The base of DraBot was fabricated from silicone elastomers with a multistep fabrication process as detailed in the Experimental Section (Figure 1b–f). Briefly, Sylgard 184 was cured to achieve dragonfly-like structural features embedded with microfluidic channels (Figure 1b–d) and capped with Ecoflex membrane (Figure 1e). The forewings were embedded with pneumatic channels to drive propulsion, and the hindwings were embedded with hydraulic channels leading to microfluidic balloon actuators to regulate the “flapping” (flexing) angle at the base of the hindwings for controlling locomotion. The optimal channel dimensions for achieving the targeted flexing angle were identified from a combined finite element analysis of fluid dynamics and bending mechanics using experimentally determined material properties as input parameters (Figure 1g, Figure S2 and S3, and Movies S1 and S2, Supporting Information). The hindwings and the abdomen of DraBot were decorated with macroporous silicone structures generated from Sylgard 184 (Figure 1e and Figure S4, Supporting Information). These porous structures offered multiple functions: flotation and motion control in combination with the balloon actuators. Finally, soft tubings for air and fluid were connected to the corresponding pneumatic and hydraulic channel inlets for user-controlled locomotion (Figure 1e) to yield the final functioning robot (Figure 1f).

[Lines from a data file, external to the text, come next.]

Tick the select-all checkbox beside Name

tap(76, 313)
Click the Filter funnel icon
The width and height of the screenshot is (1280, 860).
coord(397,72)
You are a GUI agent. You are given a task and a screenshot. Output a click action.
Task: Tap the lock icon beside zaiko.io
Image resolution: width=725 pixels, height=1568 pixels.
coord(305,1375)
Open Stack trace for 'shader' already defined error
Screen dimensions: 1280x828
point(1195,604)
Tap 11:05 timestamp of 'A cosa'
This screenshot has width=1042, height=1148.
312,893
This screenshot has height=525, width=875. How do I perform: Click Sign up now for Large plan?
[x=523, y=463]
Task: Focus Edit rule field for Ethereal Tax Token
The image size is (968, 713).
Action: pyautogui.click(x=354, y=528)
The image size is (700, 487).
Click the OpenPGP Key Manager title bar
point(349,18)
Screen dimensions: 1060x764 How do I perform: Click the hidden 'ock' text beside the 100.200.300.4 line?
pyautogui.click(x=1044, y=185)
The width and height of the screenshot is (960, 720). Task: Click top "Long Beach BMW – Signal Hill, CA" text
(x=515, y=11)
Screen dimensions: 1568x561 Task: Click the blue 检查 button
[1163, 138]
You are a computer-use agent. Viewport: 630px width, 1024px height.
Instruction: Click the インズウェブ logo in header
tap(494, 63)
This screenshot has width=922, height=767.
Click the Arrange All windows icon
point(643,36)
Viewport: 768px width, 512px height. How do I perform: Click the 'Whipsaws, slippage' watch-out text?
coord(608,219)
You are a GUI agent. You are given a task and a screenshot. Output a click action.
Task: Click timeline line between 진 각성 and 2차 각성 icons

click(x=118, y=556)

DraBot locomotion is driven by pneumatic propulsion through microchannels in the forewings by supplying compressed air via external tubing. The outlets of the pneumatic channels in the forewings face the hindwings allowing the pressurized air to exit in the backward direction, enabling the motion to be controlled by the positioning of the hindwings (Figure 2). In the rest state, the hindwings are coplanar to the forewings, causing the porous silicone structures on the left and right hindwings to block the air outlets on the forewings. This causes the exiting airflow from the forewings to be dispersed in random directions through the microporous silicone structures, resulting in no net propulsion (Figure 2a,c). To enable forward propulsion, both hindwings were bent upward, through the use of balloon actuators, which moves the blocking microporous silicone structure out of the way of the air outlets in forewings (Movie S3, Supporting Information). The unidirectional air flow now provides a net forward propulsion to the bot, making it move in the forward direction (Figure 2b,d). The speed of the robot can then be simply controlled by the input pressure into the pneumatic channel; Figure S5, Supporting Information, shows the velocity of the DraBot as a function of input air pressure. For all locomotion studies presented, we used 30 psi as the input pressure, resulting in a velocity of ≈10 cm s⁻¹.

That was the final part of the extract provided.